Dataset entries
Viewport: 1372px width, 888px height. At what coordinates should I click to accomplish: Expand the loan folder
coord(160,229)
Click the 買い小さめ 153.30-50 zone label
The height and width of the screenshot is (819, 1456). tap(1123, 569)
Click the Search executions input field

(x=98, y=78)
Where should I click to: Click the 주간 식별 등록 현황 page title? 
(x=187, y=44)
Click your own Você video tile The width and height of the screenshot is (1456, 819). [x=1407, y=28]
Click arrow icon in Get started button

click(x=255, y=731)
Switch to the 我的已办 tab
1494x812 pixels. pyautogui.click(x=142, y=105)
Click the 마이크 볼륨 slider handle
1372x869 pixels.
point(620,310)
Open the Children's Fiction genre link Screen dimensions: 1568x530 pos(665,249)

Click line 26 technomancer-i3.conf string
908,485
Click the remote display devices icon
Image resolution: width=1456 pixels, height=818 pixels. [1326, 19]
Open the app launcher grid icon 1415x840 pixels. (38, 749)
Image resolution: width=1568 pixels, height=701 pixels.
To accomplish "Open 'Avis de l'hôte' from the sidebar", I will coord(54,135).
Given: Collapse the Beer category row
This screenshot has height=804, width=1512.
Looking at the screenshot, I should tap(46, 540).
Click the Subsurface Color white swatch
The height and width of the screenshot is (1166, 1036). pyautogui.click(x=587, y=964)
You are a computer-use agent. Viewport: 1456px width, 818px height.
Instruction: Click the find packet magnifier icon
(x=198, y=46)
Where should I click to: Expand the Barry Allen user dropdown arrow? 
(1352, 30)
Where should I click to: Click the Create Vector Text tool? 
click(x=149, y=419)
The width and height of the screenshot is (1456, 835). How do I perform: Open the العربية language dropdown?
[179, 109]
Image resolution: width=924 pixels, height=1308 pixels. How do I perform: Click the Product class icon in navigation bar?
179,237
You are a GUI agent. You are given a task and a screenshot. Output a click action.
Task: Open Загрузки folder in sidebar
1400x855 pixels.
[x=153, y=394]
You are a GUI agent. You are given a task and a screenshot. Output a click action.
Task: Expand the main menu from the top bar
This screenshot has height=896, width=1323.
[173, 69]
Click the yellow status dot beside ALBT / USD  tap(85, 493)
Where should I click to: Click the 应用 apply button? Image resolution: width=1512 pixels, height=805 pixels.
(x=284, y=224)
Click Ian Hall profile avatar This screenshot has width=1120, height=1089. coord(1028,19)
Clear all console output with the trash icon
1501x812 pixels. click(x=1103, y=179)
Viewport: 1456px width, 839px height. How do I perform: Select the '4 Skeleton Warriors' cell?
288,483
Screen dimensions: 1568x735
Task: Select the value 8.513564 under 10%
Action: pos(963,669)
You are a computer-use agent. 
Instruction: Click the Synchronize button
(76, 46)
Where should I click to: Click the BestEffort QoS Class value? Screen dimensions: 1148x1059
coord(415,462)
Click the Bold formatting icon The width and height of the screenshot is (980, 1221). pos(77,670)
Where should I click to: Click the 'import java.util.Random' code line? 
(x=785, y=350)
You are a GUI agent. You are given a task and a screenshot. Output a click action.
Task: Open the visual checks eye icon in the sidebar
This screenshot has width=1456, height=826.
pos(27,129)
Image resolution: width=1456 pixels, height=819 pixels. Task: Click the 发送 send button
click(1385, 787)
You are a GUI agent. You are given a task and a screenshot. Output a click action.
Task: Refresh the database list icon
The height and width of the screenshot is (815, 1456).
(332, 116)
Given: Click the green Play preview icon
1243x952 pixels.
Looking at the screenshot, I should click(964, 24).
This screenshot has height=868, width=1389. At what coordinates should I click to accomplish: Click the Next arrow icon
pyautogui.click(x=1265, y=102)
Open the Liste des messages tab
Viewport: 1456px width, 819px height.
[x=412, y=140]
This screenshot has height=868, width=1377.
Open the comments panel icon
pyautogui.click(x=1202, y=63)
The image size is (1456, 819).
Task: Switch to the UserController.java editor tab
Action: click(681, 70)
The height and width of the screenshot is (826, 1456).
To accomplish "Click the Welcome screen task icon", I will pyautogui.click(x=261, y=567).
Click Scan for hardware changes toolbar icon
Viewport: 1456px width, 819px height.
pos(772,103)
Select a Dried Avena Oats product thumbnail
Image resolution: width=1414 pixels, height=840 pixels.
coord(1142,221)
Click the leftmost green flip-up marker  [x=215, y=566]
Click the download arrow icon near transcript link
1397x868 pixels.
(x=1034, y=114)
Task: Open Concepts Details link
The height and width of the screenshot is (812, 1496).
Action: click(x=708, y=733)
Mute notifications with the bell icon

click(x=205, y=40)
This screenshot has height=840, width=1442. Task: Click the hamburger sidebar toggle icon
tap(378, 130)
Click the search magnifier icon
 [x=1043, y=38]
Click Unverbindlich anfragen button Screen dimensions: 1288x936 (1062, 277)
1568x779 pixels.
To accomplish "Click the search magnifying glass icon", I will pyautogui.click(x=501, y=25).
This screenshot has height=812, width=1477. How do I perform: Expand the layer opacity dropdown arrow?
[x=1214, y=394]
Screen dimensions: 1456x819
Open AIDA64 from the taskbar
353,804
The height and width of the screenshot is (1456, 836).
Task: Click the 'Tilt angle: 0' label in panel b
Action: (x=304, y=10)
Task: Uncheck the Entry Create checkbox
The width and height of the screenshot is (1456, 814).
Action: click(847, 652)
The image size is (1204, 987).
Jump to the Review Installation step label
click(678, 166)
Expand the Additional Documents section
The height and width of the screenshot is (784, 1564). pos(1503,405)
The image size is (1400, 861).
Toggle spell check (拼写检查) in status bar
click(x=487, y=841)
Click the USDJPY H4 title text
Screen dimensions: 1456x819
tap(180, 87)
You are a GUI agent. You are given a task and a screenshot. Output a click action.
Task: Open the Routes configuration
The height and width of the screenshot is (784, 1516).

ASSIGNMENT: Wherever the word "computer" appears in the records above, copy that line.

ANSWER BELOW:
You are a computer-use agent. Viewport: 1456px width, 818px height.
You are a computer-use agent. 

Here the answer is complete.